## Document passage
⟨
But I believe both parties (USA/NATO and Russia) have their share of responsibility.
Hi @Julien87 -- It appears that what you posted was an agreement between Secretary of State James Baker and Mikhail Gorbachev, and not a treaty between two nations. It should be pointed out that Gorbachev was never president of Russia, but represented the old Soviet Union. So I can't see how this memorandum of understanding can be construed with the current situation between NATO and Russia, once just a single province of the former Soviet Union.

I think a FAR MORE IMPORTANT document (and point) is the Budapest Memorandum. As it says in the linked article, "Russia has grossly violated the commitments it made in that document." This included the security assurances respecting the boundaries of Ukraine as a separate nation. The U.S. provided their own security assurances, which I feel have not been fully honored.

The main point however, is every single nation that borders Russia knew in their bones that their security was always going to be in jeopardy from their much larger, territorial, domineering, and cruel neighbor Russia. Centuries of oppression tend to sear people's memories, and give important insights into what the future may hold. So when Putin came to power after Yeltsin, and began to show his autocratic tendencies, they knew they had to do whatever they could to protect themselves, and the only viable option was to join NATO.

I suspect they have not had any second thoughts on joining NATO since seeing what's transpired in Ukraine over the past decade or so. Essentially invaded three times. And they now see on a daily basis the Ukranian landscape that could be used on a movie set depicting Armageddon. -- I guess I just don't get it when people fail to make clear distinctions between the motives and behavior of NATO (defensive) and Russia (offensive). They are not somehow equally responsible for the wanton death and destruction that's now occurring in Ukraine.
 
Right here:

View attachment 49475

What is happening today is terrible and I definitely do not support the Russian operations in Ukraine.

But I believe both parties (USA/NATO and Russia) have their share of responsibility.
Well, @Lane basically posted what I was going to say, which is these are not signed agreements. These are speeches, memos, etc. And purported to be accurate, on some document that you produced. You know the difference. Show me a document with the signatures of Putin, Whoever was the elected US President at the time, the signatures of the free countries' presidents at the time...

Cmon, you know better, don't you? Do you just play along with things...
⟩
## Provided data
⟨
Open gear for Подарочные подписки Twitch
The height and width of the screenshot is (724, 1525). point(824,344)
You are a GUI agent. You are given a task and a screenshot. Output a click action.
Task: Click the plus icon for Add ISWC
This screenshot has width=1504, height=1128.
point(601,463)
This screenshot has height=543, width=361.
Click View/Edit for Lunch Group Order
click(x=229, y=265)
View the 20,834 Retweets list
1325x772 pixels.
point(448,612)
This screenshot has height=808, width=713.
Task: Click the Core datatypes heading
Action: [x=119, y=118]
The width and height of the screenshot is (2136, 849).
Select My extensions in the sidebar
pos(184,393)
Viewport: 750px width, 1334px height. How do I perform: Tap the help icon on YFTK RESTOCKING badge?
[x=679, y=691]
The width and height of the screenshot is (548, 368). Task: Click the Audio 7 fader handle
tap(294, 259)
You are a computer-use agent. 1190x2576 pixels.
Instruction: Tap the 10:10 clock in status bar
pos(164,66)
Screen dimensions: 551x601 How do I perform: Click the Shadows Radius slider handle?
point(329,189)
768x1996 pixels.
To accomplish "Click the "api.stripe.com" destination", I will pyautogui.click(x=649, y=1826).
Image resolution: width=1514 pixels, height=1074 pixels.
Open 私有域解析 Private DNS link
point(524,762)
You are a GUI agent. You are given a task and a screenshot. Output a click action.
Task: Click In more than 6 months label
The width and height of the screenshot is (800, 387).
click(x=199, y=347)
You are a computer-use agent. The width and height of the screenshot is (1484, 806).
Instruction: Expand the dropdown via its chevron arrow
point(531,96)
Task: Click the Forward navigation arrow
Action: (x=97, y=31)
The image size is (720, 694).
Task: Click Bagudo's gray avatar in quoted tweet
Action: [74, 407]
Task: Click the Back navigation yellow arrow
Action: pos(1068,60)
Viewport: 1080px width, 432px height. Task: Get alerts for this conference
⟩
## Tasks
- a) Do these statements agree with the forum discussion about NATO and Russia? Answer yes or no for each, and quote the words of the discussion that decide it.
(i) One poster claims that Gorbachev served as president of Russia.
(ii) One poster rates the Budapest Memorandum as a far more important document.
(iii) One poster describes Ukraine as essentially invaded three times.
- b) Carry on the forum discussion about NATO and Russia from its last line.

## Answer section
- a)
(i) No: "It should be pointed out that Gorbachev was never president of Russia, but represented the old Soviet Union."
(ii) Yes: "I think a FAR MORE IMPORTANT document (and point) is the Budapest Memorandum."
(iii) Yes: "Essentially invaded three times."

- b)
EDIT: @ZFire also spotted it.
 
No, you are getting it wrong. I am not anti US or anti any other country. I am just saying that it seems a very weird coincidence that after any war or crisis started or provoked by others, Europeans suffer the consequences and the US walks out pretty much unscathed.

So now I ask you directly: should Biden have taken all those Afghan refugees to the US? Why are they in Spain?

Afghanistan was never a Spanish war. Actually, Spain had its civil war in the 30s of the twentieth century, but we did not attack other countries.

We were not directly involved as a country in any other conflicts in the twentieth century. There were Spanish people fighting at the Second World War for this or that side, but those were not part of our army.

So please tell me why Spain or Europe should suffer the consequences of wars started by the US. What did we care about Irak or Afghanistan?
Spain sent 27,000 troops to Afghanistan over the last 20 years. They hired local guides and translators. Spain is responsible for them and their families. Spain joined NATO and has enjoyed that membership, whether you agree or not. NATO article 6 was activated after 9/11, just like the U.S. would come to Spain's defense. Just like it assisted Spain with the Madrid attacks. Spain needs oil too.

Spain also had military conflicts in Western Sahara while Franco was still alive until '75. After his death, yes, Spain become kinder but you still had a military, you still needed weapons and training, and the U.S. provided a lot of that.

Maybe you want Spain to become isolated or kick out the U.S. bases, like the one at Rota, or I believe there are more near Madrid. But until then Spain plays along and will probably take Ukrainian refugees too.